The challenge, then, was to figure out how the immune system normally suppressed the AIDS virus and then to enhance that natural weapon. The goal would be to make the immune system so effective that the virus would be kept at even lower levels and suppressed for even longer times.
The key, it turned out, was the killer T-cells, also known as CD8 cells. These white blood cells attack viruses in a completely different way than antibodies attack them. Instead of looking for the virus itself, killer T- cells look for cells that are infected with a virus.
When a cell is infected with a virus, like the AIDS virus, it puts fragments of viral proteins on its surface, like flags signaling distress. Killer T- cells, cruising by in the bloodstream, are drawn to those flags, kill the infected cells and start to proliferate into an army that will search for other cells with the same flags and kill them.
Over the last 15 years, scientists have steadily built a case that killer T-cells can hold the AIDS virus in check.
They found that the cells could inhibit the AIDS virus in test tubes.
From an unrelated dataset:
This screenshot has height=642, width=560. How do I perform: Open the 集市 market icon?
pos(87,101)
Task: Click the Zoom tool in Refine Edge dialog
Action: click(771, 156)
Then they found that killer T-cells proliferated in infected monkeys and in humans at the same time as the AIDS virus replication was brought under control. They found that the strength of an infected individual's killer T-cell response predicted how much virus would be in the person's blood and how well the person would do clinically. And they found that in monkeys, when killer T-cells were obliterated, AIDS viruses ran rampant, never coming under any sort of control and quickly killing the animals.
Encouraged by the body of evidence, Dr. Letvin and his colleagues began looking for ways to prime monkeys to make CD8 cells. The method that worked, they learned, was a DNA vaccine, some components of which were provided by Merck & Company, the pharmaceutical business.
The scientists injected the animals with two AIDS virus genes along with stimulants for cells to make an immune system hormone to speed the production of CD8 cells. Cells picked up the DNA and used those viral genes to make viral proteins. The proteins were harmless to the cells, but the cells responded as they did to any foreign proteins - they put pieces of the proteins on their surfaces, signaling killer T-cells to proliferate. The hormone amplified this process.
The result was a wave of killer cells. Ordinarily, a monkey infected with an AIDS-like virus might end up with 5 percent to 10 percent of its billions of CD8 cells dedicated to fighting the virus. But, Dr. Letvin and his colleagues found, when they used their new vaccine and then infected the monkeys with an AIDS virus, the animals would have up to 30 percent of their CD8 cells specifically designed to fight the infection with the virus.
So far, however, the study only shows that DNA vaccines are a promising approach in AIDS, not that this particular vaccine will protect people, researchers emphasized.
"This is a proof of concept," Dr. Siliciano said.
Nonetheless, he and other AIDS experts said they were hopeful.
"We're not there yet in humans in terms of having a vaccine that can do what we can do in monkeys," Dr. Letvin said. But, he added, "I think we know how to do it."